### What you are asked to do
Could you please retype all of the entries exactly as they appear?

### Records to use
=======

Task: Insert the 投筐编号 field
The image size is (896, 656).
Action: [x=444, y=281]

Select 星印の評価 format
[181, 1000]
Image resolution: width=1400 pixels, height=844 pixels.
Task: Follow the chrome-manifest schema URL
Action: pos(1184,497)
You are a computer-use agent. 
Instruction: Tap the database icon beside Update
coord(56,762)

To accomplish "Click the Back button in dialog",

=======

### Solved exercise
Task: Insert the 投筐编号 field
The image size is (896, 656).
Action: [x=444, y=281]

Select 星印の評価 format
[181, 1000]
Image resolution: width=1400 pixels, height=844 pixels.
Task: Follow the chrome-manifest schema URL
Action: pos(1184,497)
You are a computer-use agent. 
Instruction: Tap the database icon beside Update
coord(56,762)

To accomplish "Click the Back button in dialog",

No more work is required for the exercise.